As in numerous other states, this year's primary election in Ohio, which will occur next week, will be a test of several changes in elections procedures mandated at the federal and state level. Of particular concern are the changes that could affect the interactions between the voter and the poll worker and the voter and voting technology. Extensions permitted under the federal Help America Vote Act (HAVA) through January 1, 2006, have now expired, bringing some new federal overlays to voting procedures in Ohio and elsewhere. In addition, the Ohio General Assembly has recently passed two bills implicating election law: HB 3, which makes significant changes to numerous aspects of state election law, and HB 234, which permits any eligible voter to vote by absentee ballot. All of these changes present the possibility of confusion at the polling place on May 2.

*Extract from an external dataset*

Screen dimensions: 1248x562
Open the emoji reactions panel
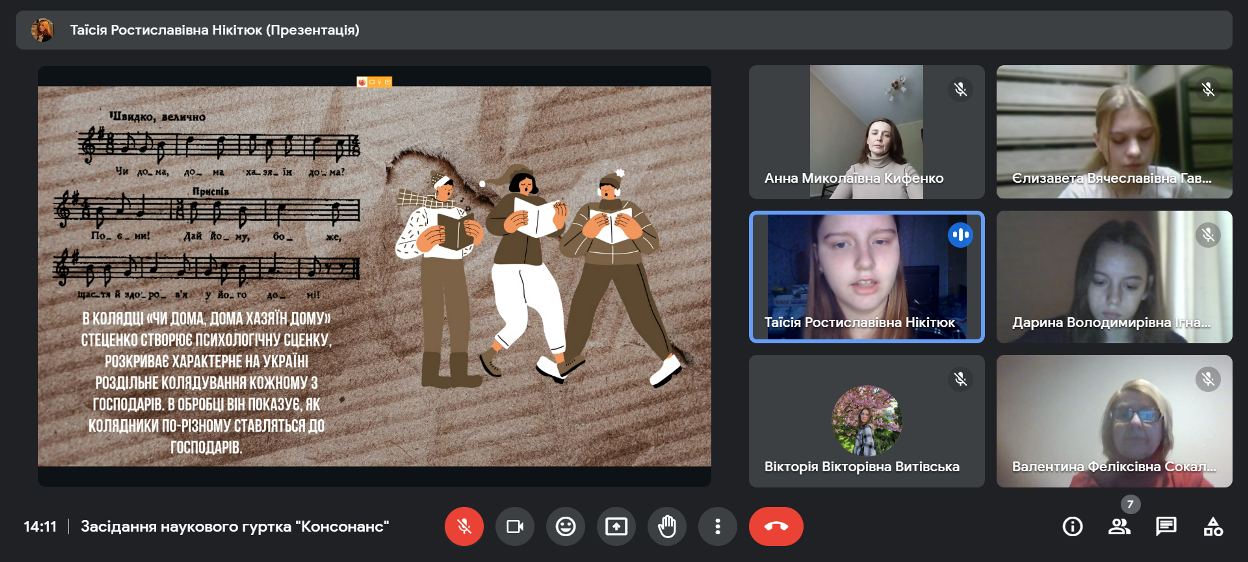point(566,526)

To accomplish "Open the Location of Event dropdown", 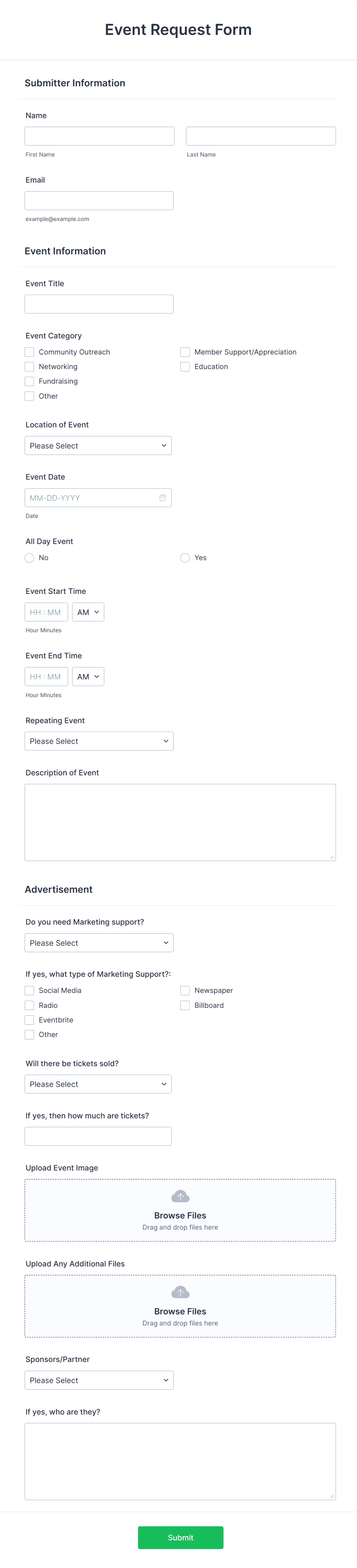I will pyautogui.click(x=98, y=445).
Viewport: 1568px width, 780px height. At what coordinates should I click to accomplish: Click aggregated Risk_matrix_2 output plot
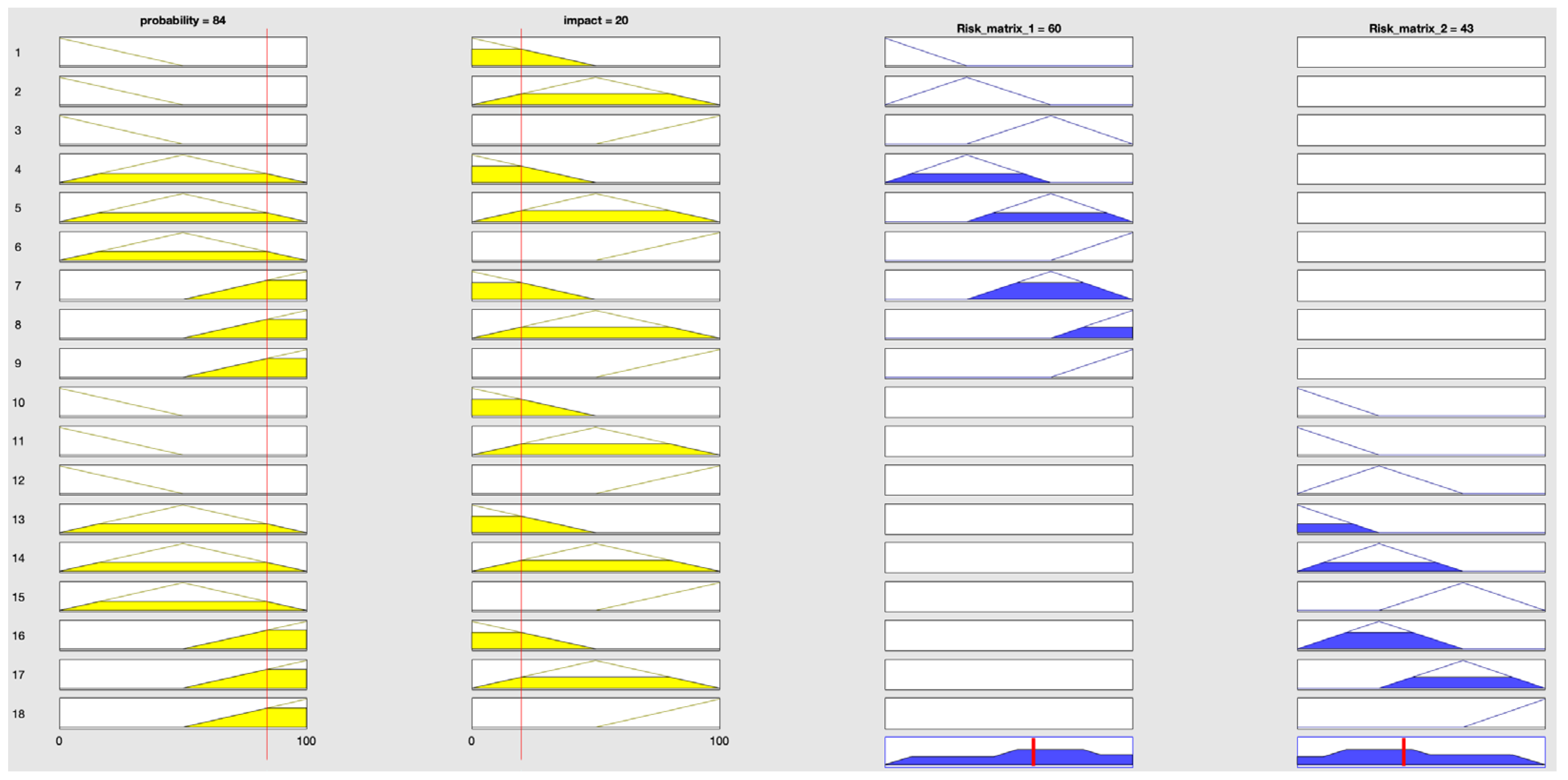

One of HB 3's most controversial changes will require all voters to present ID at the polling place, although for most voters this requirement will not be in effect until after the May primary. Rather, beginning on June 1, Ohio will require ID similar to that which HAVA permits for voters who register by mail (in contrast to new mandates in Georgia and Indiana that limit acceptable ID to photo ID). Thus, in addition to a copy of current and valid photo ID, an Ohio voter may establish her identity by providing a copy of a current utility bill, bank statement, government check, paycheck, or other government document that shows the elector's name and address.
While this ID requirement does not apply to most voters appearing at the polling place on May 2, a select few voters will be required to present ID at the primary election, and poll workers must be trained with exacting detail to be neither under- nor over-inclusive when demanding ID from voters.
In Ohio, only those persons who registered to vote by mail and did not provide either a driver's license number or the last for digits of the voter's Social Security number are required to provide identification at the polls for the May primary. This requirement is the same as HAVA's requirement for federal elections, and was in place for all voters voting for federal office in 2004, but is now being applied to voters voting for state offices and issues.
The change in Ohio's absentee voting law adopted in HB 234 could also implicate the interface between poll workers and voters. Persons who request an absentee ballot for the May 2 primary must provide with their applications and with the returned ballot one of the kinds of ID that will be required from all voters beginning on June 1. A person who requested an absentee ballot may, however, come to the polling place on Election Day and vote, whether or not the voter has mailed the absentee ballot back to the Board of Elections. The poll book should indicate that the person has requested an absentee ballot, but such persons will be permitted to vote a provisional ballot. The provisional ballot ID requirements in effect for the primary will not require that person to provide ID (unless the person registered by mail without providing the necessary ID). Interestingly, in most cases the absentee ballot is the ballot that would be counted, not the provisional ballot cast on the day of the election. This disparity between being required to provide ID for casting an absentee ballot and yet not being required to provide ID when voting a provisional ballot after casting an absentee ballot leaves ample room for confusion among poll workers and voters.
Throughout the country, changes in voting technology required by HAVA will take full effect for numerous primaries, and provide additional potential for difficulties. In Ohio, about half of the eighty-eight counties will be using new voting technology for the first time, and it is imperative that both poll workers and voters familiarize themselves with how to use the machines to vote. Voters need to take responsibility to learn which of the various types of machines will be used in their polling place and how to use them. Poll workers will need to be familiar enough with the machinery to be able to answer questions about their operation and to solve any technical problems arising on Election Day without compromising the secrecy of the ballot.
An additional change facing voters across the United States is the use of statewide registration lists mandated by HAVA. Once again, the proper training of poll workers is critical to avoid disenfranchising voters who are eligible to vote and appear at the polling place on Election Day.
Provisional ballots are the intended back-up for all disputes arising from ID requirements, registration list discrepancies, and other controversies, and poll workers must be familiar with how to use them. Fourteen different situations will result in use of provisional ballots in Ohio beginning on June 1, and the May primary presents an opportunity to test election officials' readiness to deal with provisional ballots before all of those new uses are in place. Of highest importance is how those provisional ballots are assessed after they are cast, and the intersection between new registration data bases, ID requirements, and the ability of election administrators to properly evaluate the validity of ballots cast provisionally will make the difference between which votes get counted and which don't.
The critical task is for all eligible voters to be able to cast their votes and have those votes be accurately counted. Ohio used over 49,000 poll workers in over 11,000 precincts during the presidential election in 2004. While the May 2006 primary will not require as many people to operate, it remains true that a large number of people will be working the polls on Election Day, and each of them must be able to apply the law accurately. Additionally, a sufficient number of people at each polling place must be able to properly handle whatever voting equipment is being used, and must understand how the statewide voter data base functions.
The upcoming primary only involves a small number of the changes required by HAVA, HB 3, and HB 234, but these changes affect what happens to votes on Election Day. Of highest concern should be that those eligible voters who appear at the polling place should be able to cast their votes and have them counted. New laws and technology should all function in the service of this goal, and both voters and poll workers should take responsibility to be prepared for the changes they will encounter on Election Day.